3002 W. 7th St., Koreatown
Crispy, spicy, and slathered in gojuchang (a red chili paste), the fried chicken wings at this dive-y pub are considered the real deal among the Korean fried chicken experts in the city. Its name comes from the Korean beer brand OB, and naturally, an ice-cold pint is the typical pairing with an order.
The Normandie Club
3612 W. 6th St., Koreatown
If you're looking for a bar to impress visiting friends, you have now found it. The space is as classy and refined as it is cool—dark leather chairs, painted brick, and low lighting. The drinks are, in a word: impressive. The mixologists at the Normandie Club have invented house specialties that all put a unique spin on a classic: a daiquiri with a salted-grapefruit cordial, an old-fashioned with coconut bourbon. Our favorite is the shandy: a crisp lager elevated with Suze, blueberry mint syrup, and a squeeze of lemon. The drink is crisp, refreshing, and sweet without being cloying. There's also a generous selection of global liquors, including brandy, Irish whiskey, Japanese whisky, mezcal, tequila, and cider on tap. Given there's no food, this is a perfect spot for a nightcap after dinner.

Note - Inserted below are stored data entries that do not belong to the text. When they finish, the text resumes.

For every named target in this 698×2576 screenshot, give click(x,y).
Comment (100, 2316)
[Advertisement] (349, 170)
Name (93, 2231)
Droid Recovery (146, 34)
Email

3357 Wilshire Blvd., Koreatown
Everything about this place speaks of comfort: the friendly, loyal servers; the kitschy, nautical vibe; the jazz jukebox in the corner; and the complete lack of pretense. The Bounty is a classic, dark, dive-y LA landmark that's endured despite K-town’s hipster invasion—and the prices have stayed relatively low. We don't come here for the food (although the fish and chips is solid); we come for the generous, consistent drinks. There's comfort in knowing that it's always the same every time we come. But you know what else is consistent? How far away the bathrooms are (which is: in the adjacent historic hotel, past the lobby desk, down the dark basement stairs, and next to the laundry room).
3932 Sunset Blvd, Los Angeles
There are many reasons to live on the East Side, and easy access to Bar Stella is at the top that list. This is (arguably) the best bar in the city. Sitting outside on a slow summer afternoon, sheltered by a canopy of bougainvillea, an Aperol Spritz (easy on the Aperol, heavy on the Spritz) on the table, is quickly becoming a quintessential LA activity. Inside, the scent of just-peeled citrus hits you hard, the white-jacketed mixologists are pros, almost-nonexistent lighting sets a seductive tone, and the walls are painted a pretty, mottled blush. Lounge on the low leather sofas drinking cocktails all afternoon. When evening hits, the volume turns up and the lights go even further down. The terrace outside—all wicker furniture and terra-cotta cushions—is straight off the French Riviera.